OPINION

Apologetic minister

The mere fact that the government refrained from making public the new legislation concerning forestry policy – even though it received Cabinet approval yesterday – is a sign of public apprehension over a host of measures which purportedly seek to protect Greece’s forestland, but which in fact jeopardize our few remaining forests. The public opprobrium forced the government to re-examine some of its earlier measures and was the reason behind the government’s decision to wait for the reactions to the legislation’s broad guidelines before making up its mind on the still-hidden points. This is also confirmed by the apologetic style of Agriculture Minister Giorgos Drys, who yesterday opened his press conference by laying out what the new measures will not entail. Drys’s stance can only mean that he sees reason for concern, too. When dealing with one of Greece’s most serious issues, on which legislative measures have been pending for 12 years, a new law in the runup to the elections probably has politically expedient objectives rather than offering a fair solution to what has perplexed lawmakers for so long.

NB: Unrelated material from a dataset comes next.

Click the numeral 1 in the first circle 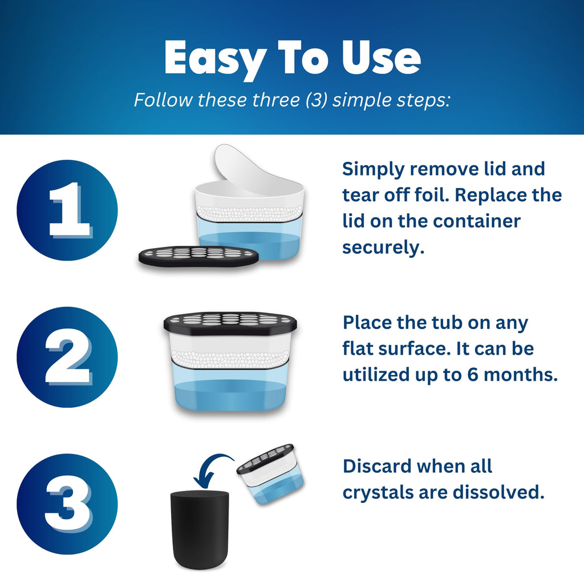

Any suggestions that the legislation is an exception to the general rule and rather comes after an in-depth examination of the problem soon evaporate in the light of the government’s acknowledgment that the new definitions of forestland are being introduced without any idea of how much area will be stripped of forest status or what their declassification will imply. Even this blatantly vote-grabbing offer to housing cooperatives that they will be given other areas in which to build if their properties cannot be declassified as forest areas was made without clarifying which areas will be exchanged or where they will be found. Some restrictions under the former system were no doubt too rigid or groundless. A rigid posture is not a good idea for such issues, but it is even worse to evade the conflicting demands of housing development and environmental protection. In a country whose once-rich expanses of forestland have been reduced by more than two-thirds in the past 60 years and whose urban centers have turned into concrete jungles, the risk of further destruction is more imminent than that from system rigidity. That this risk is worsened by hasty, vote-grabbing measures in a sector where decade-long clientelist relations have lead to deforestation is unacceptable.